Nesse sentido, proponho que o pretenso leitor de Nietzsche, em primeiro lugar, esteja ciente da sua própria intenção ao decidir-se por ler esse filósofo, isto é, saber de antemão se ele está em busca de literatura ou de filosofia, e, em segundo, mas não menos importante, em caso de buscar por filosofia, assegurar-se de que tem, ou pretende desenvolver, a habilidade para tanto. Devo acrescentar que em nenhum dos casos há demérito para o leitor, ou mesmo para a obra. Como disse anteriormente, é puramente “opcional”, pois, em ambos os casos, tomadas essas precauções, indubitavelmente, cada leitor alcança o seu objetivo.

Convido, portanto, o leitor deste blog, a partir deste artigo, a acompanhar minhas considerações sobre a obra de Nietzsche, no intuito de facilitar sua compreensão e colaborar na apreensão das principais ideias levantadas em cada obra, que vir a ser analisada. Tendo a pretensão de considerar-me suficientemente competente para tanto, uma vez que, muitas são as razões que me fazem pensar assim, a saber: 1)leio sua obra há mais de três décadas; 2)graduei em Filosofia defendendo uma monografia embasada nela; 3)tenho vários artigos sobre ela, publicados em revistas nacionais e em vários blogs espalhados Internet afora; e, 4)acima de tudo, por ser também eu um filósofo, me identifico com boa parte do que ele deixou escrito, à qual já tive acesso. Isso explicado, sigamos!

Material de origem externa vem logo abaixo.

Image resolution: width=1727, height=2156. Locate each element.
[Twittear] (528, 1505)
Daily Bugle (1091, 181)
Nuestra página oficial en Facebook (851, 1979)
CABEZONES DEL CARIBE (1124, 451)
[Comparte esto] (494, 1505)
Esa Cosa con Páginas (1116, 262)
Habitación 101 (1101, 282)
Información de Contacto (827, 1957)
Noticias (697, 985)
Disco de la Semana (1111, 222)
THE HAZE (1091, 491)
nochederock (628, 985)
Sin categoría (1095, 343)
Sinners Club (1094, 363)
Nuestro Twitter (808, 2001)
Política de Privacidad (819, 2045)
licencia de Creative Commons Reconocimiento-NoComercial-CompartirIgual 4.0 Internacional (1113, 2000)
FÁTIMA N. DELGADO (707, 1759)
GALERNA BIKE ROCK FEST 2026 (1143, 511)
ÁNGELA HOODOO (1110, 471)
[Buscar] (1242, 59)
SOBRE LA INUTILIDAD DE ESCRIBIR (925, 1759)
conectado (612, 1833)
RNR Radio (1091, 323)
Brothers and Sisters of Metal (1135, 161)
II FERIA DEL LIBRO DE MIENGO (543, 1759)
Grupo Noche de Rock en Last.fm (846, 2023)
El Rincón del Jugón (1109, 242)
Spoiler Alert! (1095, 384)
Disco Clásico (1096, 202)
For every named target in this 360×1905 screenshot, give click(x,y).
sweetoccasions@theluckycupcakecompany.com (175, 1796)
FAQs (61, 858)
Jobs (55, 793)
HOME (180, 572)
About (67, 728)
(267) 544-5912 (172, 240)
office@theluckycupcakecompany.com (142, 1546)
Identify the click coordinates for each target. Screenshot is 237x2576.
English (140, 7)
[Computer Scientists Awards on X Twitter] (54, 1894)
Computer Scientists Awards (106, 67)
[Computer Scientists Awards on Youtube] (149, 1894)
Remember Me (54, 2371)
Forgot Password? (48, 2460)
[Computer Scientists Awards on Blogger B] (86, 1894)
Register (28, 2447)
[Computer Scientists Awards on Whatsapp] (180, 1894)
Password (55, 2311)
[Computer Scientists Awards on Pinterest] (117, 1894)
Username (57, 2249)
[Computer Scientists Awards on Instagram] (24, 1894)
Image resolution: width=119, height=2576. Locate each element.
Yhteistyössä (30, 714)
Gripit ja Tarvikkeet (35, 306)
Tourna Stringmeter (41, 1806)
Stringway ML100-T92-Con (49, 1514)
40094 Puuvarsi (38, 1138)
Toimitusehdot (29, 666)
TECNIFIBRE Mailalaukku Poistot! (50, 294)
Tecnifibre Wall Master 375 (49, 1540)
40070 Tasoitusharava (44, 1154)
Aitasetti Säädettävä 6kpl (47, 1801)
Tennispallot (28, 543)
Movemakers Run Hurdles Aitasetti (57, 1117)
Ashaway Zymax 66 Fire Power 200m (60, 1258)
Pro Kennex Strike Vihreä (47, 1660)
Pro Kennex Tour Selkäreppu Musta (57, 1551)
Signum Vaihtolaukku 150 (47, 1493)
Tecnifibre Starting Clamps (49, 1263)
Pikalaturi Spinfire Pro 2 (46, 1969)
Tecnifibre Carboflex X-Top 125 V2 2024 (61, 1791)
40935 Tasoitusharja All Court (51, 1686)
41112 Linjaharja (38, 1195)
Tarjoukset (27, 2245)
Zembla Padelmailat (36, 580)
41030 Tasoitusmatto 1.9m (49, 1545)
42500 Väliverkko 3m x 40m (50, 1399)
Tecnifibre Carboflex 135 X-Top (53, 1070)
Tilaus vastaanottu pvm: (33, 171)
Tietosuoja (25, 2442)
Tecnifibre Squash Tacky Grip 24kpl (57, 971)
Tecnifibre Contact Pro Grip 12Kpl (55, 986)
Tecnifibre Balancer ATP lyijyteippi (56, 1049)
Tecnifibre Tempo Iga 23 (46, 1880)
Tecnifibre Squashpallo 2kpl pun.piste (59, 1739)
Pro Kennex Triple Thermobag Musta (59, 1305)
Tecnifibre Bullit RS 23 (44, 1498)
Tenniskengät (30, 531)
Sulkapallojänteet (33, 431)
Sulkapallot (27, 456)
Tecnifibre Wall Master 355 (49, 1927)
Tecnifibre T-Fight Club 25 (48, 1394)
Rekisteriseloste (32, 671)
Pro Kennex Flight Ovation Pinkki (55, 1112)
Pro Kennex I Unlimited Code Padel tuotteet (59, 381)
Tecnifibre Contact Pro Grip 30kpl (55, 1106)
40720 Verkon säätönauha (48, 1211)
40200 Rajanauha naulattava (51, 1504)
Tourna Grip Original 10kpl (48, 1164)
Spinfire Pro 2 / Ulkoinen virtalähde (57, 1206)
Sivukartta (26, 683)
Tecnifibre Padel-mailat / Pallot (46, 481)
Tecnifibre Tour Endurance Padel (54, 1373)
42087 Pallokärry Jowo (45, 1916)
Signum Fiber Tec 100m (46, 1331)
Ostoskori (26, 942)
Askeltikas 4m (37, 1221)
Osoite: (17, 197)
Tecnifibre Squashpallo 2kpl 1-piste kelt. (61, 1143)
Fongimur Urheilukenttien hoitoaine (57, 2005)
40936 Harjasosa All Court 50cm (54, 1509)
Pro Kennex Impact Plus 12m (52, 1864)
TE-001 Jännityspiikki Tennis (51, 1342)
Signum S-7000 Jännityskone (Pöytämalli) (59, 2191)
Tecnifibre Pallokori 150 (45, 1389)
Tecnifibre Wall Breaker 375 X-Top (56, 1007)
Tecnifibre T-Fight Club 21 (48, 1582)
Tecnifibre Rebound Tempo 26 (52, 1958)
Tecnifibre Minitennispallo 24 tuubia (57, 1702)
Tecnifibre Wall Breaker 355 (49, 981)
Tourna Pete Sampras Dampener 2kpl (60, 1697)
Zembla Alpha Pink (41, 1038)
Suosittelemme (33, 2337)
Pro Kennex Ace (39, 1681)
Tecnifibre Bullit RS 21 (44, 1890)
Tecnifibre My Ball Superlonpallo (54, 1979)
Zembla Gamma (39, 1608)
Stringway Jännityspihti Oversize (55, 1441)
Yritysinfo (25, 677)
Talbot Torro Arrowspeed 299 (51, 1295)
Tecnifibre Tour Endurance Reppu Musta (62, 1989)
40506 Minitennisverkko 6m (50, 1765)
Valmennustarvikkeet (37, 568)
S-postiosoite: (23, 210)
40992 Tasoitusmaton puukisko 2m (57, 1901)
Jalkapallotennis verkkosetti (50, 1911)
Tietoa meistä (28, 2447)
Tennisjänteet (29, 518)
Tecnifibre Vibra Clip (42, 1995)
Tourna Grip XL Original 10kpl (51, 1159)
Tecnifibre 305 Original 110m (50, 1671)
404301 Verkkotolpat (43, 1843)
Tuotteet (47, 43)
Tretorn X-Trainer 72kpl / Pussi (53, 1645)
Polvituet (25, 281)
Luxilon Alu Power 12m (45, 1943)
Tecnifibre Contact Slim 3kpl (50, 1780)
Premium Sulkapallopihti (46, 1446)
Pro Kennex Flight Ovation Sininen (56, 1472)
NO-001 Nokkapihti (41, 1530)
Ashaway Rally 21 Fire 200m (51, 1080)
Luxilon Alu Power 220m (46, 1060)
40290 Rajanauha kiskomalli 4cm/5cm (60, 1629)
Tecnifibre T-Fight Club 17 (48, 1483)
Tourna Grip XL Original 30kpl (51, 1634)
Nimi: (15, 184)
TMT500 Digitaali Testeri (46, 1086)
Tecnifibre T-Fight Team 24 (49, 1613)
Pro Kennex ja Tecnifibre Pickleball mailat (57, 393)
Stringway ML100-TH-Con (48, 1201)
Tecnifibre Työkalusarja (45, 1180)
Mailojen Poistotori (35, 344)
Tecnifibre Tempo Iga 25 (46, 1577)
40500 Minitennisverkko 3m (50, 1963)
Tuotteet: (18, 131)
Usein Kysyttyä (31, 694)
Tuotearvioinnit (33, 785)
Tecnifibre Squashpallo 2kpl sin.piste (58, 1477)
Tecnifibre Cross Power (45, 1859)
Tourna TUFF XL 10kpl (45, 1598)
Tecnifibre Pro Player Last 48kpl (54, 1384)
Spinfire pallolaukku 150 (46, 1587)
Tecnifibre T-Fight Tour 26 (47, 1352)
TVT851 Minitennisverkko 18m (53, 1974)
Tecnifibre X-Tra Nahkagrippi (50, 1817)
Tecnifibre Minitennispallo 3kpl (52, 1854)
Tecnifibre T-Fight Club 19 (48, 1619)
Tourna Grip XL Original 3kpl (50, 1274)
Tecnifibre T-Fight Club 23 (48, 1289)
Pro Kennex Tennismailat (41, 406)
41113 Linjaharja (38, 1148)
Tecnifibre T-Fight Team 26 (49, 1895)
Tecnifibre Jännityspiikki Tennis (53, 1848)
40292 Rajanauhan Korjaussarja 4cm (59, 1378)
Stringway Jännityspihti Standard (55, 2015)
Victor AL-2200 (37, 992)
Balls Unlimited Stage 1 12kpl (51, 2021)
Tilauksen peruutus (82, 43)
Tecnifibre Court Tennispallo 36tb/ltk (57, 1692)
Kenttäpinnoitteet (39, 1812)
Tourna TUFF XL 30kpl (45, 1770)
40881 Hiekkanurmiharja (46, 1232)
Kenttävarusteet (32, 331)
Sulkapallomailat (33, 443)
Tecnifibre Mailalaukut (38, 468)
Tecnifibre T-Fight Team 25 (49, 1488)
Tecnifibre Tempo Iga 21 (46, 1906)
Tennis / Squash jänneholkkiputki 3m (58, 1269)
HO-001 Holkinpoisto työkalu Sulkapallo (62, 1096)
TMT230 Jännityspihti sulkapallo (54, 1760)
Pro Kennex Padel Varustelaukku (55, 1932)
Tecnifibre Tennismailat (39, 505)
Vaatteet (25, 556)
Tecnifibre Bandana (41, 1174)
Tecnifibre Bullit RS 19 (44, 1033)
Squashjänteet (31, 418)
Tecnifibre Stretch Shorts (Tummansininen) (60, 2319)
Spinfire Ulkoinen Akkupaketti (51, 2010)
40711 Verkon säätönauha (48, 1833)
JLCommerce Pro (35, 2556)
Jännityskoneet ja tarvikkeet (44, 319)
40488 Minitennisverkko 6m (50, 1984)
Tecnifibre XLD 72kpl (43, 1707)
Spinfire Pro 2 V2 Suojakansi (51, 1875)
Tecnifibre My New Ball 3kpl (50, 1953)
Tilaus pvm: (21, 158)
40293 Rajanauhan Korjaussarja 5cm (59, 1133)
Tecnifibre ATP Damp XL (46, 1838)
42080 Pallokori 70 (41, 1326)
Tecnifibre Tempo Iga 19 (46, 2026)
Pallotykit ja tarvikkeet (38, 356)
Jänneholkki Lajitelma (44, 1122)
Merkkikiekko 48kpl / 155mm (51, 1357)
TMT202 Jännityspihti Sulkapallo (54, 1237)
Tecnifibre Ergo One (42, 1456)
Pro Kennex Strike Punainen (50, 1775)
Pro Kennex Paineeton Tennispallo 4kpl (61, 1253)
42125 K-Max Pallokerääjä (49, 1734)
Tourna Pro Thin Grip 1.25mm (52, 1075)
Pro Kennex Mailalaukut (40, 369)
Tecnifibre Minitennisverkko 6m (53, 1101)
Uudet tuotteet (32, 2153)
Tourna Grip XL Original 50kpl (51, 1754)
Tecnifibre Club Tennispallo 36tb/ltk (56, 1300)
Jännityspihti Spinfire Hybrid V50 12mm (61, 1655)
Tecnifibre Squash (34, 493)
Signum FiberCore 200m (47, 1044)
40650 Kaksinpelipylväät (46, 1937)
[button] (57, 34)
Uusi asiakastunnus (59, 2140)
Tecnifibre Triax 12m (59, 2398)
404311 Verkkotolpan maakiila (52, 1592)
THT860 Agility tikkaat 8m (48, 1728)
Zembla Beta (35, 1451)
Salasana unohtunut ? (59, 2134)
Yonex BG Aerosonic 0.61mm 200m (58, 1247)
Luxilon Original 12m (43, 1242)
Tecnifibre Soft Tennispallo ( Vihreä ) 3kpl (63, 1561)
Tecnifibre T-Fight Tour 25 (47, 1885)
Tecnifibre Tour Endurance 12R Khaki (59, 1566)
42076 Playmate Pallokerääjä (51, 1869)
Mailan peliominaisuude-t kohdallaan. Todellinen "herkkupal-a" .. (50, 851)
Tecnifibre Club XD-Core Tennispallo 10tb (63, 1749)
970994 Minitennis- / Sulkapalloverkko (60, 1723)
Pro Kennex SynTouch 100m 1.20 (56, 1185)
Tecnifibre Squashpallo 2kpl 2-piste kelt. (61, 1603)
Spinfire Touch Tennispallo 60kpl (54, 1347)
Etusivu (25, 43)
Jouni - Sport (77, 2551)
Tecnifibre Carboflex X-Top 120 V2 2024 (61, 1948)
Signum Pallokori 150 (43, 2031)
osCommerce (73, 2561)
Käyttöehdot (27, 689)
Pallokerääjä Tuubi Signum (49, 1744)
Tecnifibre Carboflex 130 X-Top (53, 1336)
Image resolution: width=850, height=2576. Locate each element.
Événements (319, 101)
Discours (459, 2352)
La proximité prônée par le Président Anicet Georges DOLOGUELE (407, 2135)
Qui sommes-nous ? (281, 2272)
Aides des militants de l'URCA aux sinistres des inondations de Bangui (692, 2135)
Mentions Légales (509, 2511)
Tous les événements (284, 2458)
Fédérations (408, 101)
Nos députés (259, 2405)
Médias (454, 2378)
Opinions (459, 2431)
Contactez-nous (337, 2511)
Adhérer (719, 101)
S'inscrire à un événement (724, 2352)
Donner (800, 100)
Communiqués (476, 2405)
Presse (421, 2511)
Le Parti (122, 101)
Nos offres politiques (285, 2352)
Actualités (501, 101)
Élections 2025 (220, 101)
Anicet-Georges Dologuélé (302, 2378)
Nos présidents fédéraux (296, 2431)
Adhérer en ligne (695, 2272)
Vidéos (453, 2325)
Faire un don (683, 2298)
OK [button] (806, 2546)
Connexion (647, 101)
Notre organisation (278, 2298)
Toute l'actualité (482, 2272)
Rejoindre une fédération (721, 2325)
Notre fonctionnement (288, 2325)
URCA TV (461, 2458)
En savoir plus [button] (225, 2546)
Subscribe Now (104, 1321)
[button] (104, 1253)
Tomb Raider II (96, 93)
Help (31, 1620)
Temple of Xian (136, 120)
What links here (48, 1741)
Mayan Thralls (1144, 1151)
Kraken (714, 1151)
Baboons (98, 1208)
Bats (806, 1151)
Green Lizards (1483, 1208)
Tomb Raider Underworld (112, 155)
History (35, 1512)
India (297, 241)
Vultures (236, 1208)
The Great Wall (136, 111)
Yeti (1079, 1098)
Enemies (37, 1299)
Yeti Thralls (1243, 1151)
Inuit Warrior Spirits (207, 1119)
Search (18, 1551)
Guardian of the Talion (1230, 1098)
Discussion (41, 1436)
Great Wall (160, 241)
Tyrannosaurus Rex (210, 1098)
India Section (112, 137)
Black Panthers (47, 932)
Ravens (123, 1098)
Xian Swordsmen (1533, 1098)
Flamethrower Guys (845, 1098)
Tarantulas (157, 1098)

Apresento-o como uma ferramenta útil e não como uma chave que abre uma espécie de "segredo", sem a qual o leitor não teria sucesso. Essa “ferramenta”, como escrevi no título deste texto, pretende "abrir caminhos até Nietzsche". Então, que venham muitos através dele, é o que sinceramente espero!


Nota: Espero contar com professores, filósofos, estudiosos e colegas na correção de algum deslize, de qualquer ordem, que eu venha a cometer, pois, certamente serão de grande contribuição para o presente trabalho.
Muitíssimo obrigado, desde já, a todos!